Durante a entrevista com Verônica Nascimento, que ela teve que interromper diversas vezes para atender os participantes da III Conferência Municipal de Cultura, no último final de semana de semana, no Espaço Cultura Sylvio Monteiro, ficou bem claro que ela não foge de trabalho. Mais que isso, consegue se destacar por ir além do básico. É assim pelo menos desde 2005, quando não se limitou à sala de aula no projeto de reforço escolar para jovens em que trabalho no Sesc de Nova Iguaçu. “O projeto tinha dança, música, grafite, cinema e incentivo à leitura”, lembra ela. “Como sabia que minha aula era a parte mais chata do projeto, comecei a pegar a música que eles estavam ensaiando na semana e escrevê-la com eles, buscando realmente uma melhora na escrita”.

Donos do pedaço
Outra atividade que ela desenvolveu junto aos alunos teve como tema os vizinhos famosos, como aquela pessoa que vende aipim na sua rua e por causa disso se destaca na Zona Sul. A culminância da ação foi a produção de um livro e um vídeo intitulados “Os donos do pedaço”, que mostrava artistas, comandantes da policia, ativistas ambientais e pessoas da área da saúde. Verônica explica a escolha: “A intenção era que os jovens realmente se apropriassem do seu espaço com profissionais de diversas áreas”.

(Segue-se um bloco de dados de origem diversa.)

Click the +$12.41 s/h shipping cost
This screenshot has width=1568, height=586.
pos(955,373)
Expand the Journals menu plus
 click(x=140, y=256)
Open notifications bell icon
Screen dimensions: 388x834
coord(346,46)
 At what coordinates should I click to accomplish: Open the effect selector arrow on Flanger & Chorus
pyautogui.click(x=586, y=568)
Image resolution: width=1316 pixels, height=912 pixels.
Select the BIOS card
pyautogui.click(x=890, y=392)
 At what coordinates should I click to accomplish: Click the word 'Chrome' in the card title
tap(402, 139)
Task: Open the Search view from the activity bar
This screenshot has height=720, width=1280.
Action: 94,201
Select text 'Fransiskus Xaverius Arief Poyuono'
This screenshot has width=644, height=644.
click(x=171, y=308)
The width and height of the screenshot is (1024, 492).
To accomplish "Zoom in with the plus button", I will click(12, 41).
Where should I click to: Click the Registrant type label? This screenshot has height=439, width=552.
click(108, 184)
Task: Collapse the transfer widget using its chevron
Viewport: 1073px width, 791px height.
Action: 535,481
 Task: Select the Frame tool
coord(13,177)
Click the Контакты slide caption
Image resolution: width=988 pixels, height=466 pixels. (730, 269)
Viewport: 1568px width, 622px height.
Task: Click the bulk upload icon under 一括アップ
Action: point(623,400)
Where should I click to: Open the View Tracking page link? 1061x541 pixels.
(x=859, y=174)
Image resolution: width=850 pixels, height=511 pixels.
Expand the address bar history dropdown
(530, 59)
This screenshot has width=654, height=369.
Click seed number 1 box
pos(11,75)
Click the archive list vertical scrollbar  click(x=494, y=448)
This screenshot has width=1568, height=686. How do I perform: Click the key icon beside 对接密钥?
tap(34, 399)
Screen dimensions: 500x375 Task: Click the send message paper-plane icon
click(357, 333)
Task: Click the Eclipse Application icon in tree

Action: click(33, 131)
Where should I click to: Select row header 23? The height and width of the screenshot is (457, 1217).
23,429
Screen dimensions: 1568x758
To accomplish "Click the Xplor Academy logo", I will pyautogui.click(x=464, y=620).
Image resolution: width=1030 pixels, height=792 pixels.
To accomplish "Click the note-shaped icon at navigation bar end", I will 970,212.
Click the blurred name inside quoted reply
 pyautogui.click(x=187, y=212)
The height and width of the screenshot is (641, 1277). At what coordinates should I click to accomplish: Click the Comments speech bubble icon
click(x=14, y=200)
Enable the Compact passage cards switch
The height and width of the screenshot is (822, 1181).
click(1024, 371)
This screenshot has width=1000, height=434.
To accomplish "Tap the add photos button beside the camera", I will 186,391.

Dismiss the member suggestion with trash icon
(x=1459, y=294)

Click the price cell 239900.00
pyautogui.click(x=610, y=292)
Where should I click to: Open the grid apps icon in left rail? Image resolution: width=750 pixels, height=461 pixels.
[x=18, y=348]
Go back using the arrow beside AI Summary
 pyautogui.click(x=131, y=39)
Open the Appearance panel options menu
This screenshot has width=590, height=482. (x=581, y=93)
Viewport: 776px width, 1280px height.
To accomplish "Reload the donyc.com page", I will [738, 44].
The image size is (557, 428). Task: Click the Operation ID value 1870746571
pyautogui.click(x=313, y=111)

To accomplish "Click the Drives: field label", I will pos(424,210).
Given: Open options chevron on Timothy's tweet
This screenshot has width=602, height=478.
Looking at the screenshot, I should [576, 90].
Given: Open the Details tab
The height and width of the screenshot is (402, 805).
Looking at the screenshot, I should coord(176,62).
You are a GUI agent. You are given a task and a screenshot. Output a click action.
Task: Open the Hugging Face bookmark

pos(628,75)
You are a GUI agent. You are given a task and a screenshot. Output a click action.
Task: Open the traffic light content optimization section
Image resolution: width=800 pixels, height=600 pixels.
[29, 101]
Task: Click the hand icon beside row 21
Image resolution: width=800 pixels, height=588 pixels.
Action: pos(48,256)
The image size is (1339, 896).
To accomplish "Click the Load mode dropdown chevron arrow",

Nesse processo, o grupo descobriu o trabalho do Dadinho, um morador de Nova Iguaçu com trabalhos expostos no Museu da França praticamente desconhecido na sua vizinhança. “Ele ra conhecido como escultor das árvores, pois pegava as árvores que estavam morrendo e fazia esculturas belíssimas com elas. Tem um acervo de obras maravilhoso”, conta Verônica. Infelizmente, quando o grupo achou o contato de Dadinho, ele havia falecido uma semana antes. Verônica então recorreu ao cenógrafo Raimundo Rodrigues para falar com os meninos sobre o universo das artes. Raimundo teve uma conversa com os jovens, e recebeu um exemplar do livro, como agradecimento.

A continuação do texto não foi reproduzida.